To Set the context, We have 4 tables in cassandra, out of those 4, one is data table remaining are search tables (Lets assumme DATA, SEARCH1, SEARCH2 and SEARCH3 are the tables).
We have an initial load requirement with upto 15k rows in one req for the DATA table and hence to the search tables to keep in sync. We do it in batch inserts with each bacth as 4 queries (one to each table) to keep consistency.
But for every batch we need to read the data.
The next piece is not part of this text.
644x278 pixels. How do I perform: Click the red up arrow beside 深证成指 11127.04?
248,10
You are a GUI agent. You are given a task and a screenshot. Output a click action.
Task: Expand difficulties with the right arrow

If exists, just update only the DATA table's lastUpdatedDate column, else insert to all the 4 tables.
And below is the code snippet how we are doing:
public List<Items> loadData(List<Items> items) {
CountDownLatch latch = new CountDownLatch(items.size());
ForkJoinPool pool = new ForkJoinPool(6);
pool.submit(() -> items.parallelStream().forEach(item -> {
BatchStatement batch = prepareBatchForCreateOrUpdate(item);
batch.setConsistencyLevel(ConsistencyLevel.LOCAL_ONE);
ResultSetFuture future = getSession().executeAsync(batch);
Futures.addCallback(future, new AsyncCallBack(latch), pool);
}));
try {
latch.await();
} catch (InterruptedException e) {
Thread.currentThread().interrupt();
}
//TODO Consider what to do with the failed Items, Retry? or remove from the items in the return type
return items;
}
private BatchStatement prepareBatchForCreateOrUpdate(Item item) {
BatchStatement batch = new BatchStatement();
Item existingItem = getExisting(item) //synchronous read
if (null != data) {
existingItem.setLastUpdatedDateTime(new Timestamp(System.currentTimeMillis()));
batch.add(existingItem));
return batch;
}
batch.add(item);
batch.add(convertItemToSearch1(item));
batch.add(convertItemToSearch2(item));
batch.add(convertItemToSearch3(item));
return batch;
}
class AsyncCallBack implements FutureCallback<ResultSet> {
private CountDownLatch latch;
AsyncCallBack(CountDownLatch latch) {
this.latch = latch;
}
// Cooldown the latch for either success or failure so that the thread that is waiting on latch.await() will know when all the asyncs are completed.
@Override
public void onSuccess(ResultSet result) {
latch.countDown();
}
@Override
public void onFailure(Throwable t) {
LOGGER.warn("Failed async query execution, Cause:{}:{}", t.getCause(), t.getMessage());
latch.countDown();
}
}
The execution is taking about 1.5 to 2 mins for 15k items considering the network roundtrip b/w application and cassandra cluster(Both reside on same DNS but different pods on kubernetes)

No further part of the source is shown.